Create a List of Reinforcers and Personalize Choices for the Individual


There are two categories of reinforcers in the business sector but only one, for the most part, in education due to the funding structure and sources of revenues accessible to educators. They are tangible and social reinforcers. Again, in the business sector, it is recommended that 80 percent of reinforcers be social and only 20 percent tangible. But, in public schools and school districts funded by taxes, all reinforcers will be social.

 Aubrey C. Daniels and James E. Daniels, in Performance Management1 define each as follows:

Social Reinforcer: any consequence, verbal or symbolic, provided by one person to another that increases the frequency of the other person’s behavior; reinforcers that involve interaction between people. They may be verbal, written, or physical, e.g. hugs and kisses, (308.)

 Tangible Reinforcer: any object or activity with economic value that increases the frequency of a behavior when presented following that behavior e.g. money and plaques, (309).

 Note: Generally speaking, an item costing less than $5.00 could be considered a social reward. For example, the cost of a card, a mug, a polished rock or other trinket to place in a pocket or on a desk as a remembrance, a paper certificate and the like.

Choose Carefully

A specific consequence can be a reinforcer to one person but feel like a punishment to another. For example, public recognition can be special to one individual and cause another who finds being recognized in the front of the room or singled out in an audience by a member of the school board to be terribly uncomfortable and therefore punishing. In cases like that, a person may stop doing a desired behavior to avoid the recognition, while others may increase the desired behavior to not be left out on recognition day.

It is important when trying to shape desired behaviors that those to be reinforced for doing something identified as desired by the organization be provided a consequence that is, in fact, a reward and not a punishment. Therefore, it is imperative that the individual doing the reinforcing have the necessary information about each person to be reinforced to be able to target the appropriate recognition for achievement of desired actions.

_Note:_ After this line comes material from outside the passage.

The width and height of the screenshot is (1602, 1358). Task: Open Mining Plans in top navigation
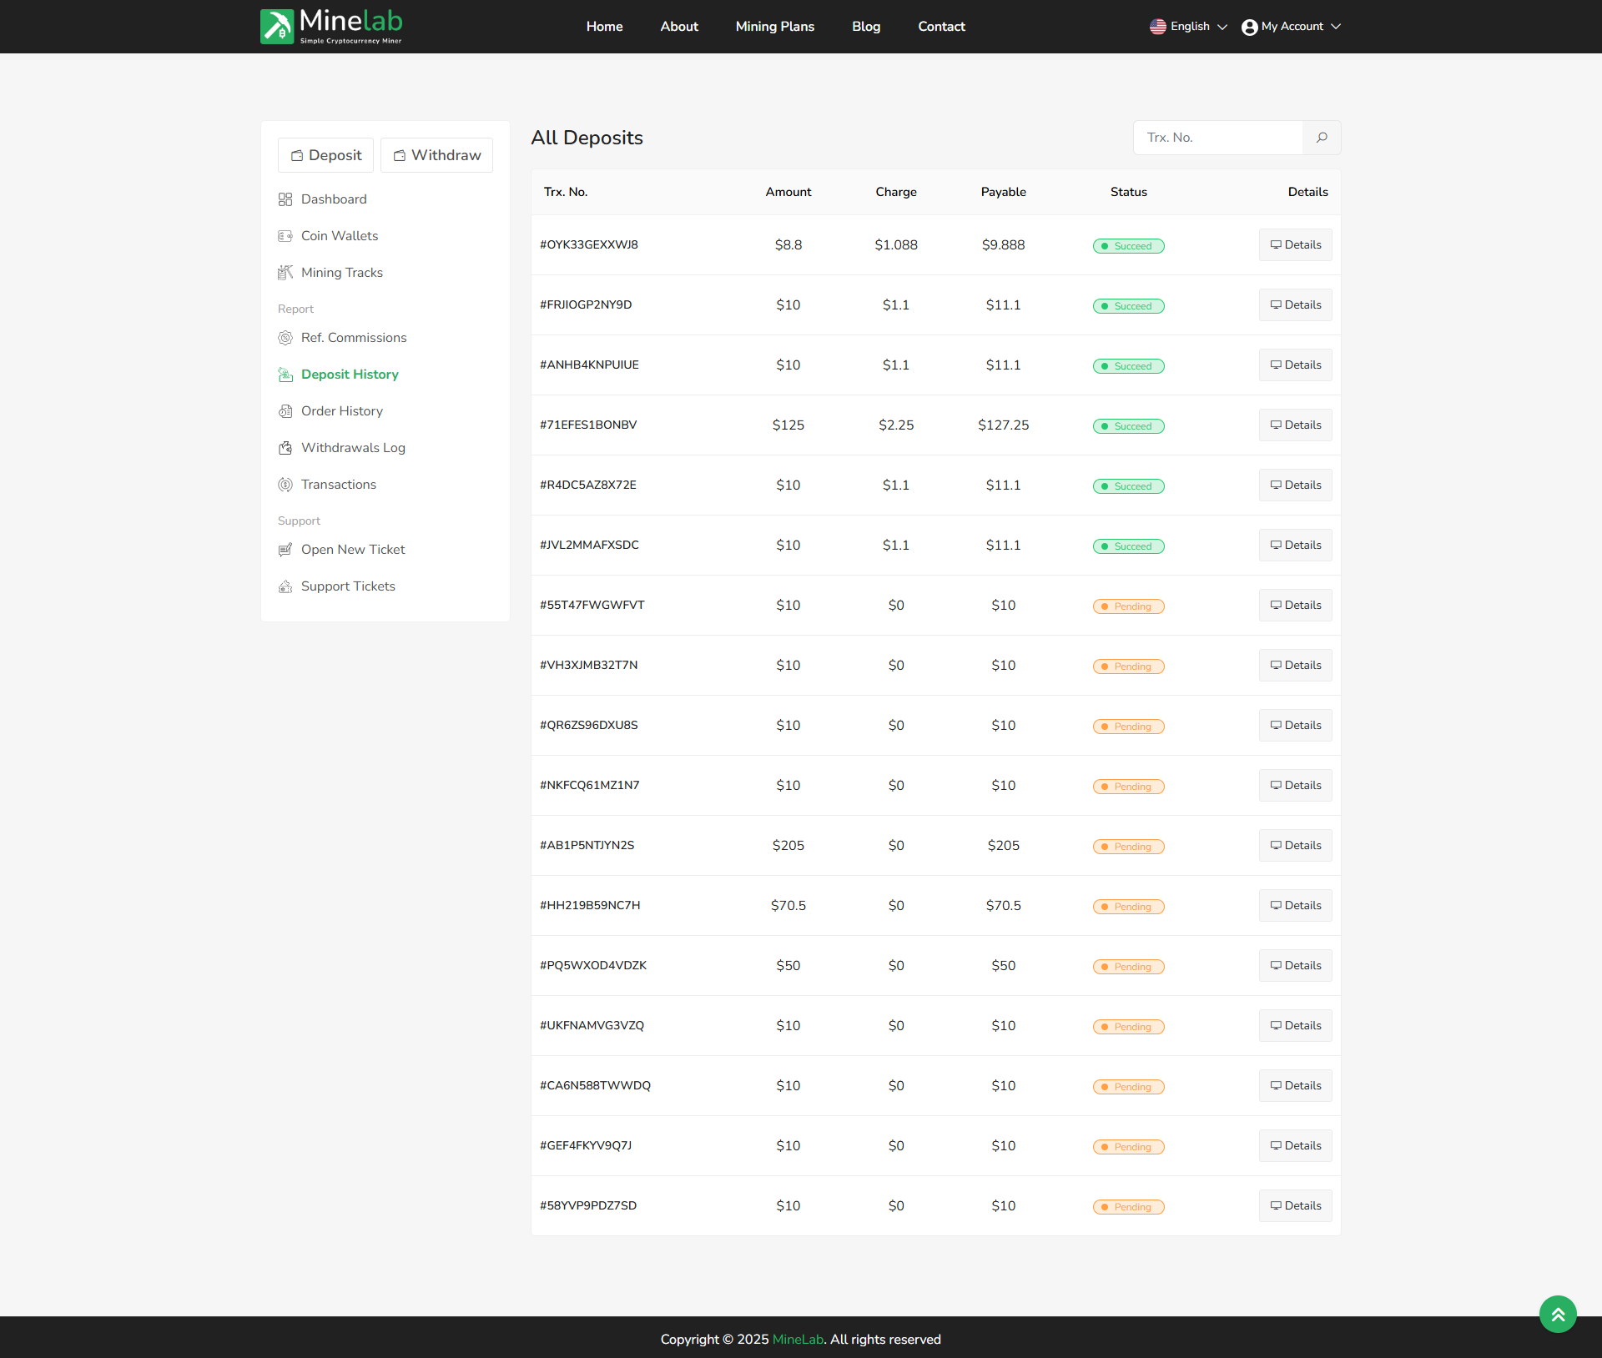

 To obtain necessary the needed information for a successful reinforcement program try the following:

  • Using the organization’s professional team, or within a professional learning community, make a list of as many social reinforcers as can be collectively identified. At this point all possibilities are to be included on the list.
  • Create a survey using this list. Be sure that the name of each person completing the survey is included.
  • Include each potential reinforcer alphabetically with a scale of one to five next to each reinforcement example. One indicates that this particular example would be punishing to the individual receiving it and therefore stop the desired behavior and five is strongly reinforcing.
  • Analyze the data received. Make a record, by individual, of the intended social reinforcers that have been identified as punishers for that person. If a particular reinforcer has been identified as a punisher for some, then include options that create a menu of potential social rewards that will have positive meaning to everyone involved.
  • Budget for the social reinforcements identified. If the district or state has a policy that no tax funds can be used for any social recognition of staff, even coffee or tea and cookies, then how will the money be raised to pay for supplies such as paper for cards, certificates, a mug, rock or medallion for one’s pocket and the like for these purposes? There is always an ethical way!
1 Daniels, A. C. & Daniels, J. E. (2004). Performance Management: Changing Behavior That Drives Organizational Effectiveness. Atlanta, GA: Aubrey Daniels International, Inc.